The man was alone and dying, mentally as well as physically. He wept blood and didn't seem to know it. He had no one except the women and men he paid for, no one here to be with him as he died. He was alone, more alone than even Joe. Because Joe had his brother. Joe had people that he could call if he wanted. Brand had this lighthouse and the person he carried over his shoulder. Nothing else. No possibilities of anything else, either.

"Well let's go inside and see if you can. I'll leave you for last." Matthew Brand took a step forward, planting his foot firmly on the loose gravel before dragging his left one behind.

* * *

B
rand dropped
Joe to the floor.

Joe looked around, stunned, silent, at what was before him. Brand grabbed one of the women on the floor and dragged her to a ladder. Joe watched him for a second as he struggled to lift the woman to his shoulder and then began a slow ascent up the ladder.

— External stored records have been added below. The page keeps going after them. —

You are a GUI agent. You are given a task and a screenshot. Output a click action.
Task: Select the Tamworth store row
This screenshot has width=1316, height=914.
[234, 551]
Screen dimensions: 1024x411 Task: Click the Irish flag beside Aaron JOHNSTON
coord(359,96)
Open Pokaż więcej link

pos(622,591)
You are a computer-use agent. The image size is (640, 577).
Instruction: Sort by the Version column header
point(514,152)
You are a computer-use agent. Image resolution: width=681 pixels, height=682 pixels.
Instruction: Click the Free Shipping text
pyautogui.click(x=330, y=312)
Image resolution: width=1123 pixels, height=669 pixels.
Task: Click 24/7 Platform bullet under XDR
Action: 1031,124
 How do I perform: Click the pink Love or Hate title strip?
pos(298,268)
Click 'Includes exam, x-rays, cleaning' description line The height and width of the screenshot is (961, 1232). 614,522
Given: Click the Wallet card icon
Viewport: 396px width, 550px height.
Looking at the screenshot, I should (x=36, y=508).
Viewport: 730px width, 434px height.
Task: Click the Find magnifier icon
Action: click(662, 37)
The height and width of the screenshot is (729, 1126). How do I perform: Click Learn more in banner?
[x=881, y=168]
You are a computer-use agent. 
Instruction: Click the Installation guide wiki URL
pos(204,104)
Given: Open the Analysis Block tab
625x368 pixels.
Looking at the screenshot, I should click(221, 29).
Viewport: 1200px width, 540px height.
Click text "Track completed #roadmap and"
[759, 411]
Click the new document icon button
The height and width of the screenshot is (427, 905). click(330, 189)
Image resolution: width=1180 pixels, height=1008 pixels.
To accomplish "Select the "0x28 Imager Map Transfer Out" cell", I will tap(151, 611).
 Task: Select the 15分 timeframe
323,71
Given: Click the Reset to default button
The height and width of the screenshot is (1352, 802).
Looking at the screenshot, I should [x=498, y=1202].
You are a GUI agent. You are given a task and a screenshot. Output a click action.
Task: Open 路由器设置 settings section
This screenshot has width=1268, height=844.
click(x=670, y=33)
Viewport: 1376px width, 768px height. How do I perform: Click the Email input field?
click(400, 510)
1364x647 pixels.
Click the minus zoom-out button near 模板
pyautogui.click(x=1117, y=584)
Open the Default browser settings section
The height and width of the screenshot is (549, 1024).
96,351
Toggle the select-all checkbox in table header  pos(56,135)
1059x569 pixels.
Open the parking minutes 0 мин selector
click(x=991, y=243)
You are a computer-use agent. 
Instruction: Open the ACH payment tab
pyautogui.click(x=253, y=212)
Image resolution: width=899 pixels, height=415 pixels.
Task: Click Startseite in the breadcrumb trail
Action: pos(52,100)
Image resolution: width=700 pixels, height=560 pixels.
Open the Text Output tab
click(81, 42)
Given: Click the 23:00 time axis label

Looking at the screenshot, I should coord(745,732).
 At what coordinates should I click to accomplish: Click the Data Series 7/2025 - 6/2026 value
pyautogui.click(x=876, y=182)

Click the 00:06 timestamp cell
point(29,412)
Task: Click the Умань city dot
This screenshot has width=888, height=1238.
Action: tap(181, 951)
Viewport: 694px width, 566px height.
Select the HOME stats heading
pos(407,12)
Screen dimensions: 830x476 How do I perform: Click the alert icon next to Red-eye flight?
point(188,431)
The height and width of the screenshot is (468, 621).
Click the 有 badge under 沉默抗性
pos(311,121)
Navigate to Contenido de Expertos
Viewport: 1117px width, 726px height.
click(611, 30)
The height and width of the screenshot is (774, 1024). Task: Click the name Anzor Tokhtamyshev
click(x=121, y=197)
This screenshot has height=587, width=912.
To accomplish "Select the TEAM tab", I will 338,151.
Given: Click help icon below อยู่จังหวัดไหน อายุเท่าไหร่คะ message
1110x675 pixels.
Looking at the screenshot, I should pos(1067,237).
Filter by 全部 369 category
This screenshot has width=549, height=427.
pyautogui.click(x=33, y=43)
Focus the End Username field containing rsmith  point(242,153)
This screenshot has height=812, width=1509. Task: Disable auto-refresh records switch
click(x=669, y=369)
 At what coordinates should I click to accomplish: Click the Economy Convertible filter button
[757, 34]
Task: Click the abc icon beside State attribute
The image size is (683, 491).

With his eyes, he followed the line that Brand would take if he actually made it to the top. Three poles jutted out of a ring and this woman would hang there. Like all the rest. Like all the other people in this horrible, horrible place. How many were there? Joe tried to count, but there were too many, all of them wrapping around the massive pole rising up from the floor. Lights illuminated the building all the way to the top, and as Joe looked around, he saw Jeffrey Dillan. Or what had once been Jeffrey Dillan. The man looked like a melted candle now, all white, his muscles sagging into flesh that no longer held any firmness. Naked, hair long, nails growing unchecked.

Joe moved his eyes through the people, one by one, realizing that this was hell on Earth. That Brand did something worse than anything Joe could have planned. A holocaust rested in front of Joe. A mind so far deranged that it might not even be human any longer. How could he have done this? How could he have dreamed this up? What rage? What pain? In Joe's darkest moments he only thought of slitting Brand's throat, only thought of hurting Brand the way that he had hurt Patricia. This, though—this was different. This was people hanging, alive with hair and nails growing long, blinded by wires inserted into their eyes, and large plastic tubes shoved down their throats.

This was The Devil's House.

Brand shrieked on the ladder, having traveled maybe twenty feet upwards. He still held the woman, but Joe saw he was shaking, saw his body wanting to fall, wanting to collapse back to the ground. Still, with one arm, he lunged upwards, continuing his climb.

"NO!" Brand shouted, his water filled scream echoing down to Joe.

"Hey!"

The second voice came from Joe's right and he looked over.

Oh dear God, how had he missed this? A man, or maybe a boy—someone young, hung from an actual crucifix. Joe looked at the spikes driven through his hands and feet. He hung in the air, wires attached to the wood, his hands splayed out to either side like some kind of damned angel. What was this? What had happened inside this building?

"Can you hear me?" The boy shouted from the cross.